**Records from a collection**
==========

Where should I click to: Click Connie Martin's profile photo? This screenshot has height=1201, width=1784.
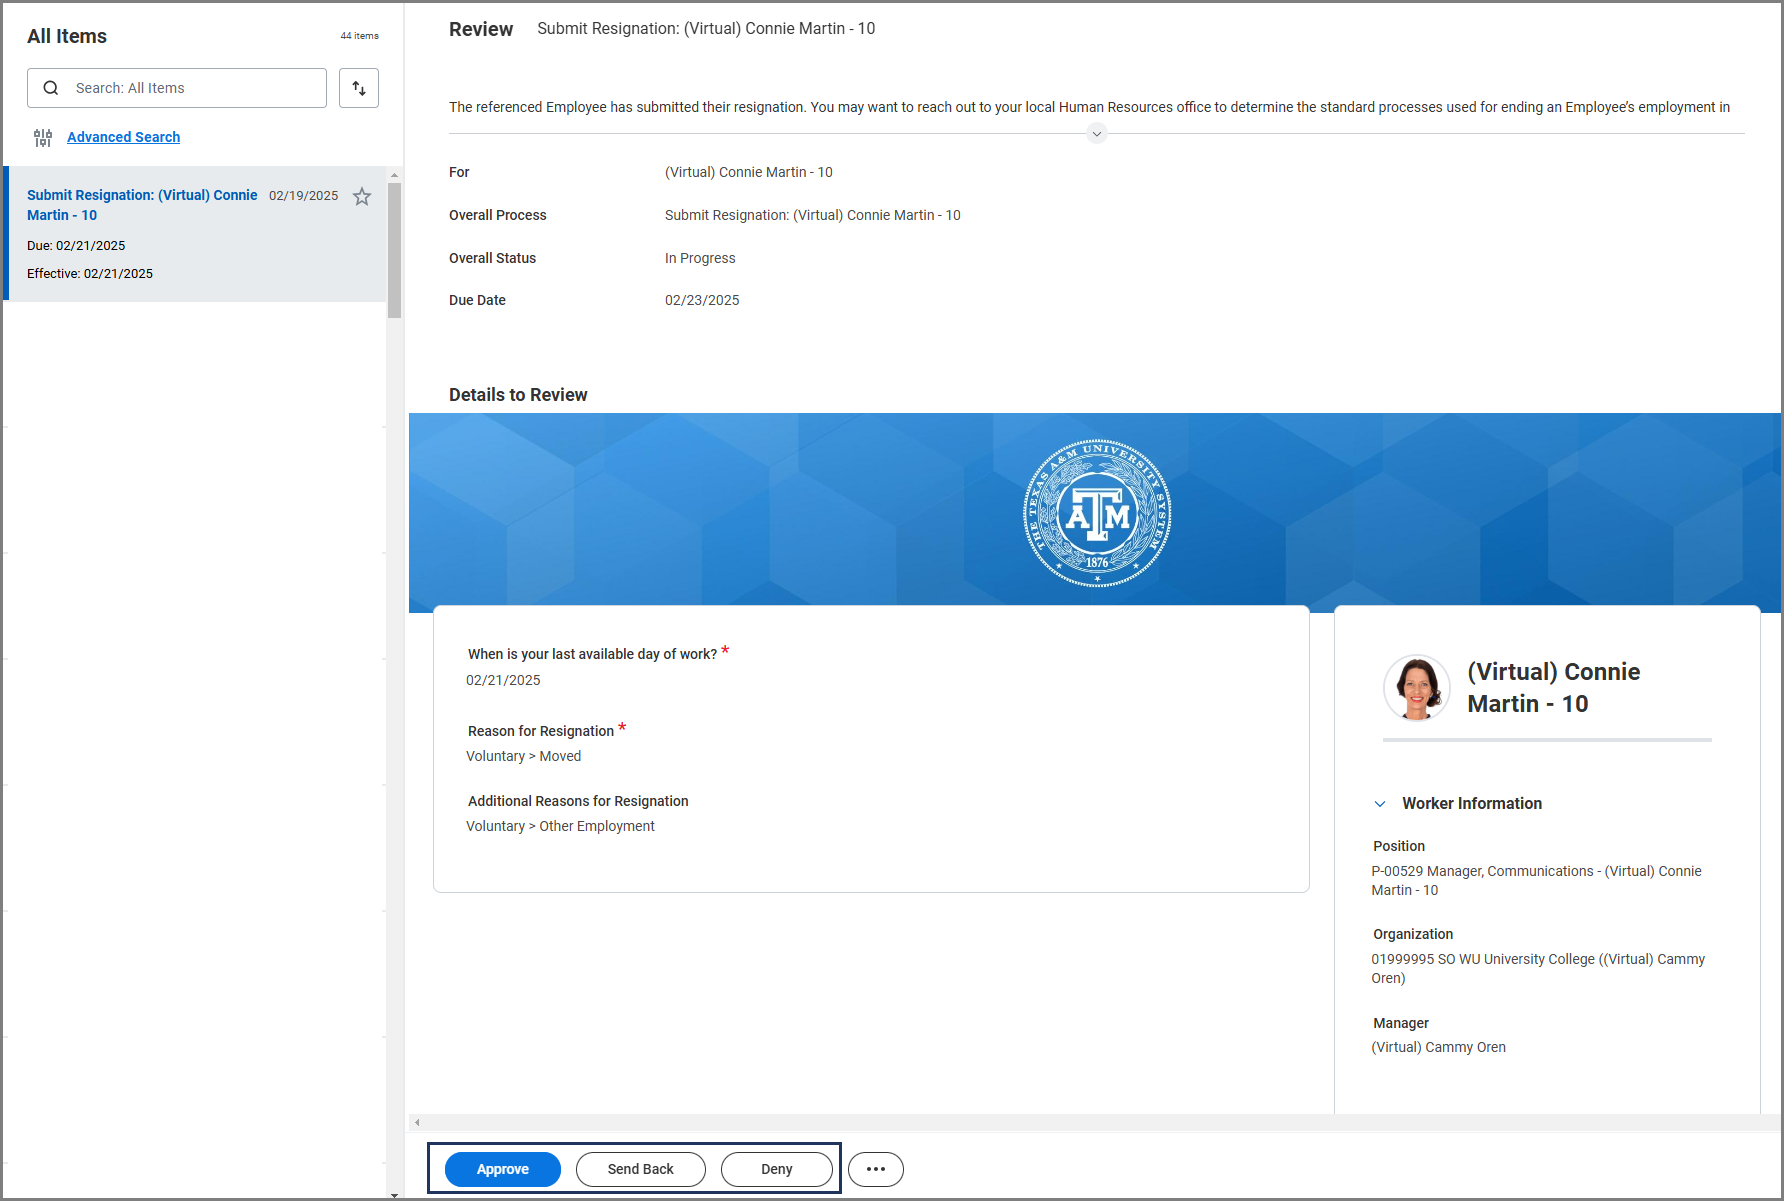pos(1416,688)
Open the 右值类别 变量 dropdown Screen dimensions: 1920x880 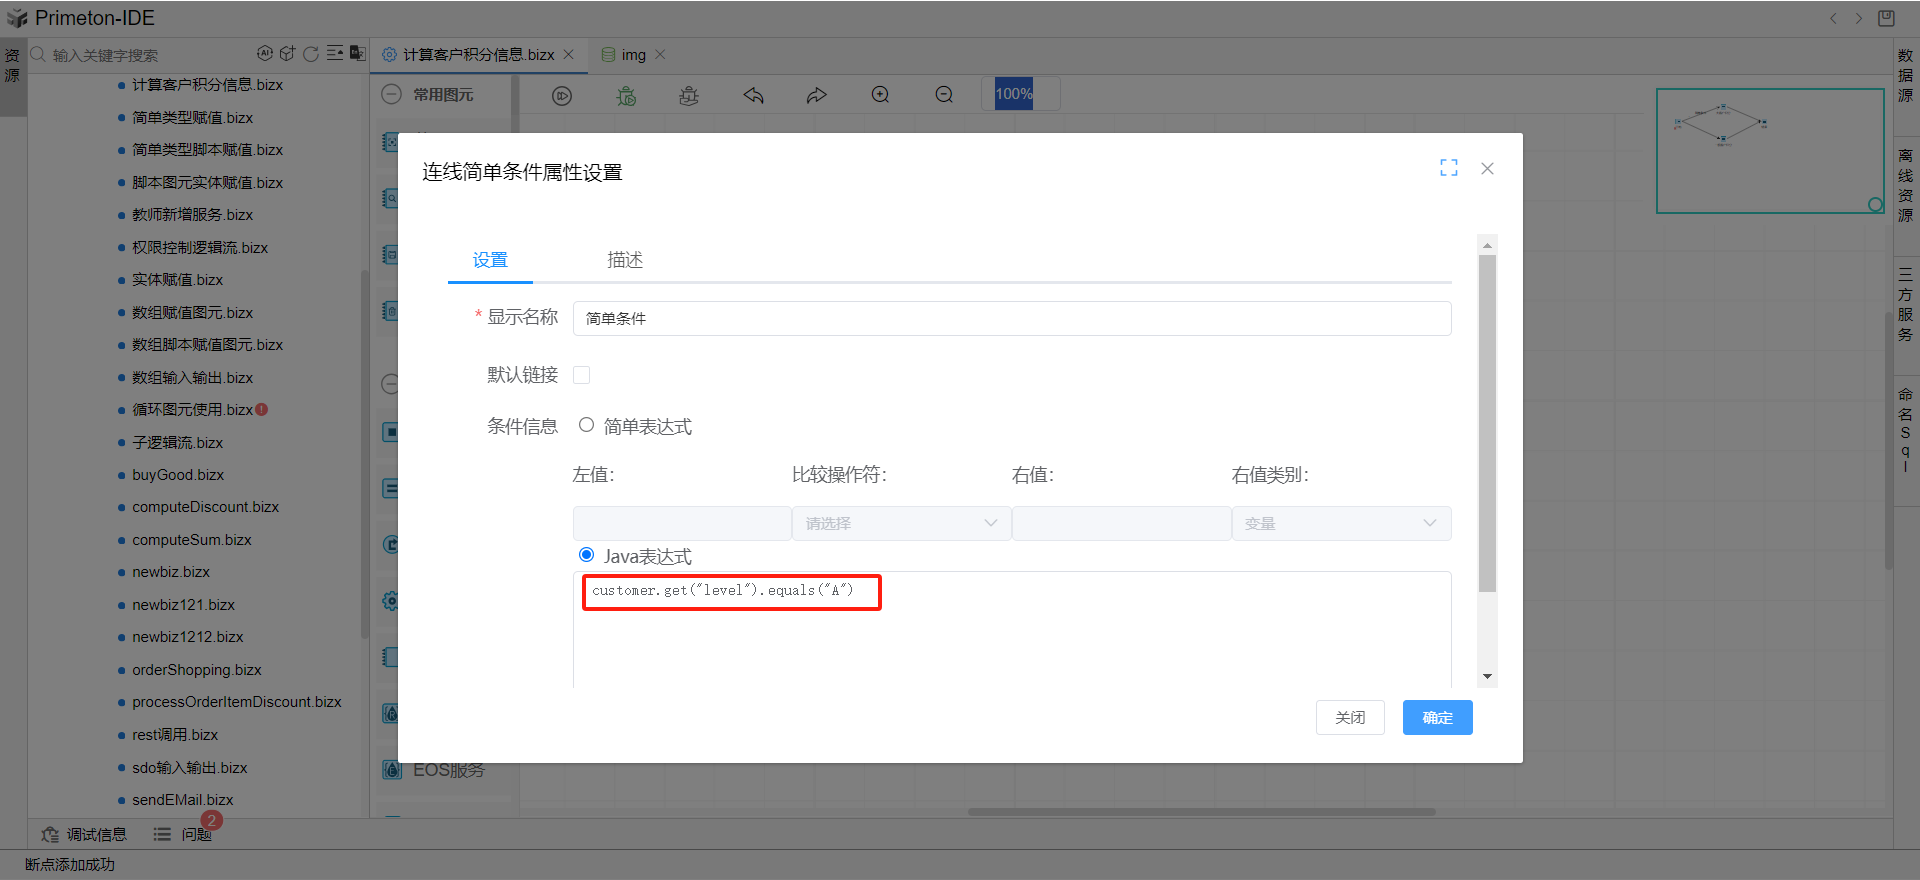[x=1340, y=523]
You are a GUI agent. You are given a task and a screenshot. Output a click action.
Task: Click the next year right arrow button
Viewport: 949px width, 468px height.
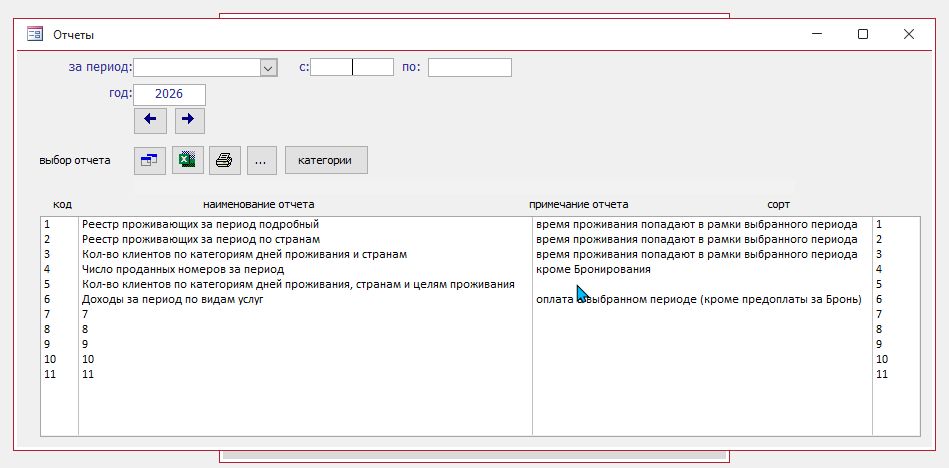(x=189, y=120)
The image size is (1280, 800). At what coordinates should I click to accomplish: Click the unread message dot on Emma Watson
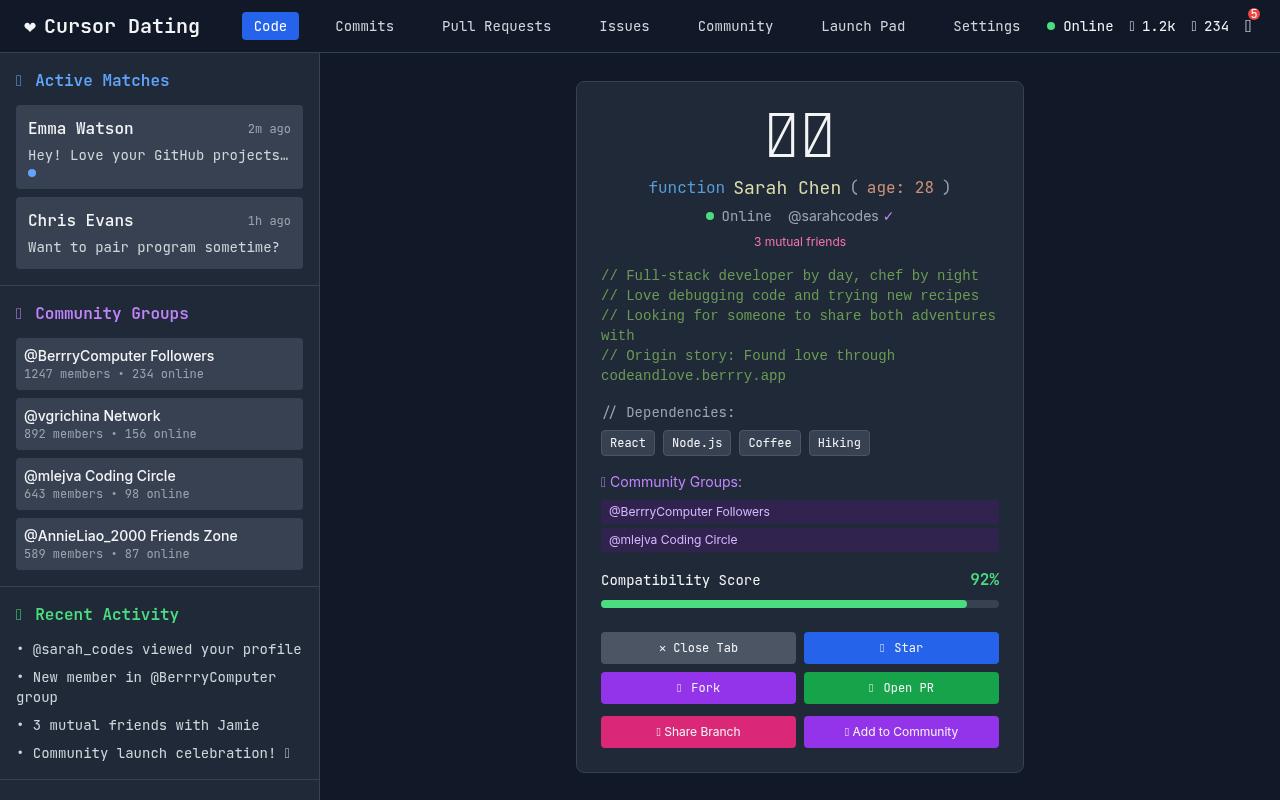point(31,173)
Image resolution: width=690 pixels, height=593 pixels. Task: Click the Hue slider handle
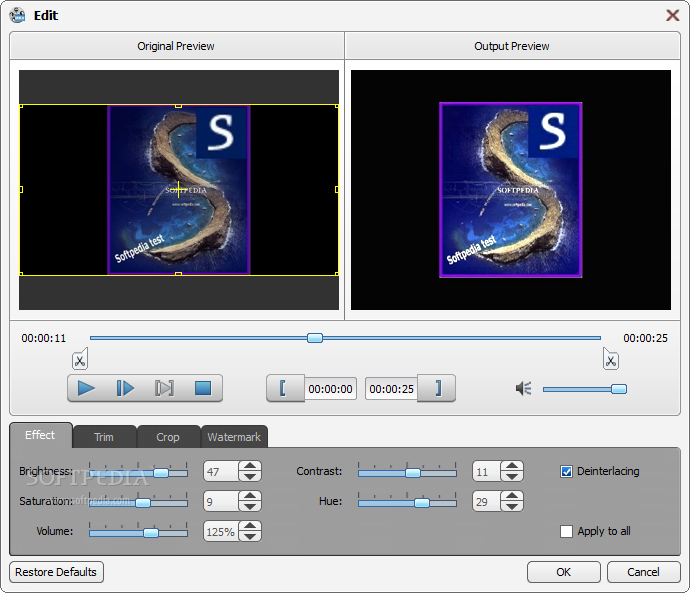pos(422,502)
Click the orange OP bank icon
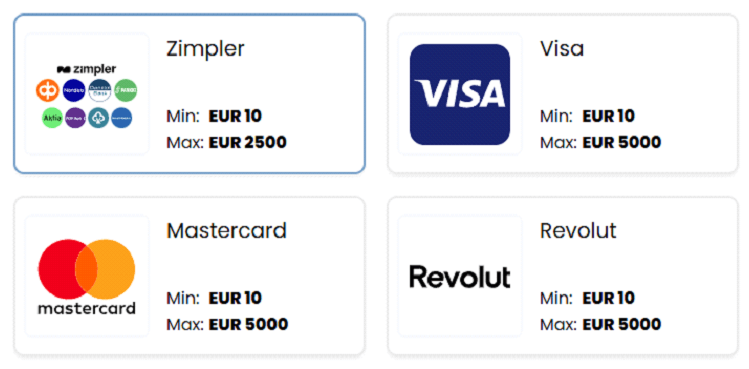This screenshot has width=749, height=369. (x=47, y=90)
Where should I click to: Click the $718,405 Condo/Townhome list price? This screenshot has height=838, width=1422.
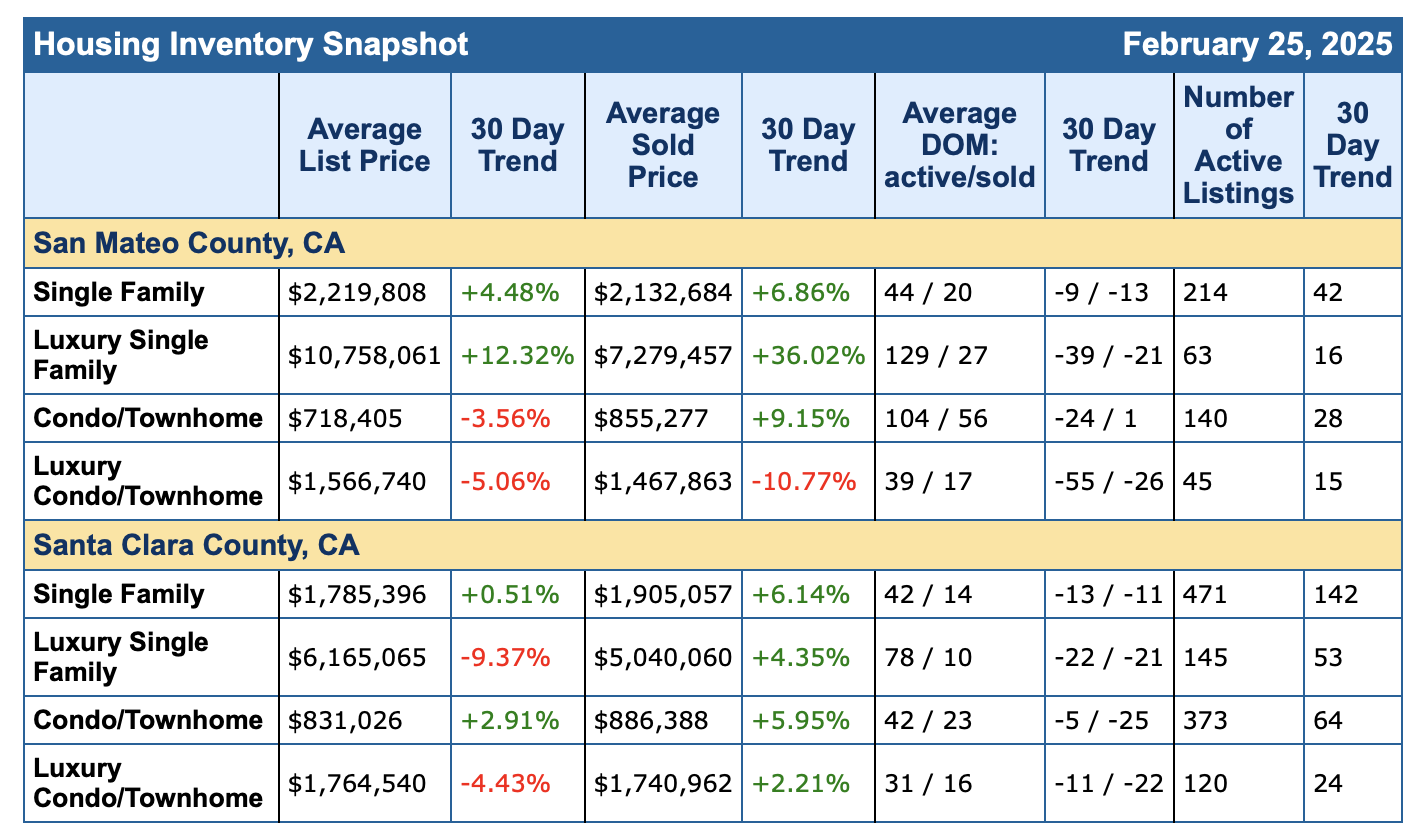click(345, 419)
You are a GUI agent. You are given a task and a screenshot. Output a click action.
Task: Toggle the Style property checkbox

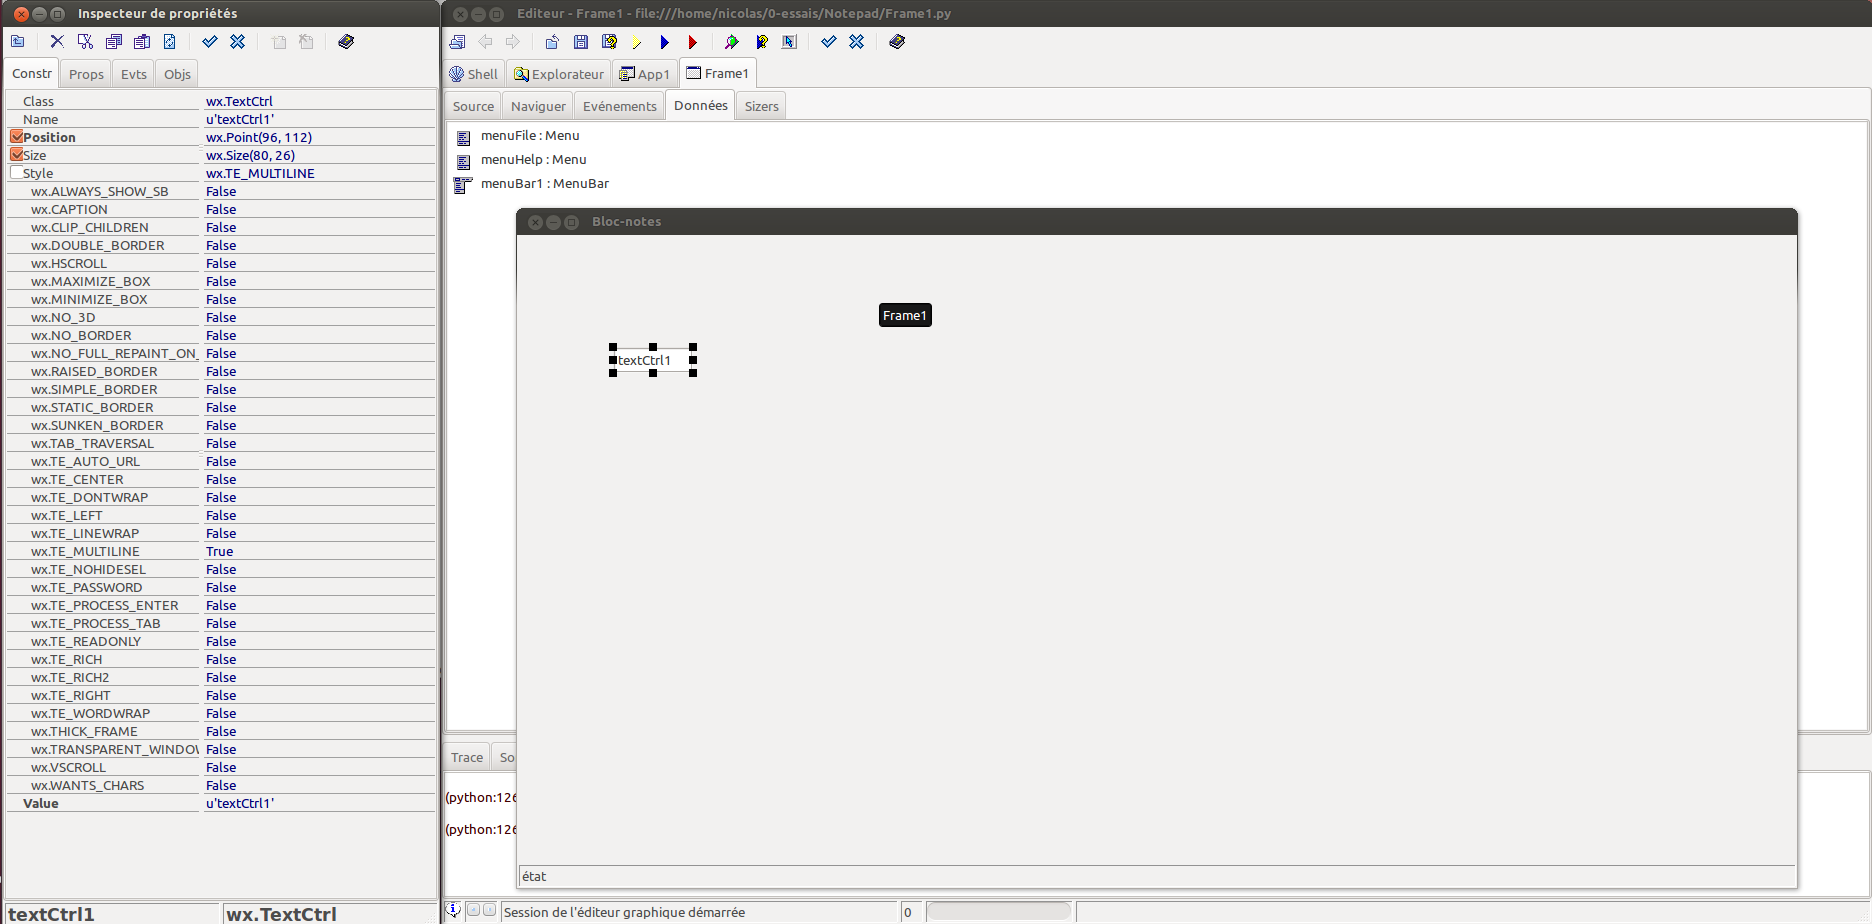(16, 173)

==========

**What you have to do**
Your answer must be an exact copy of the lines from the line with "The image size" to the final line of the data, both ends included, and no pictures.

**Response to this task**
The image size is (1280, 800). At what coordinates should I click to accomplish: Click the unread message dot on Emma Watson
point(31,173)
Image resolution: width=690 pixels, height=593 pixels. Task: Click the Hue slider handle
pos(422,502)
Click the orange OP bank icon
This screenshot has width=749, height=369. (x=47, y=90)
Where should I click to: Click the $718,405 Condo/Townhome list price? This screenshot has height=838, width=1422.
click(345, 419)
You are a GUI agent. You are given a task and a screenshot. Output a click action.
Task: Toggle the Style property checkbox

(16, 173)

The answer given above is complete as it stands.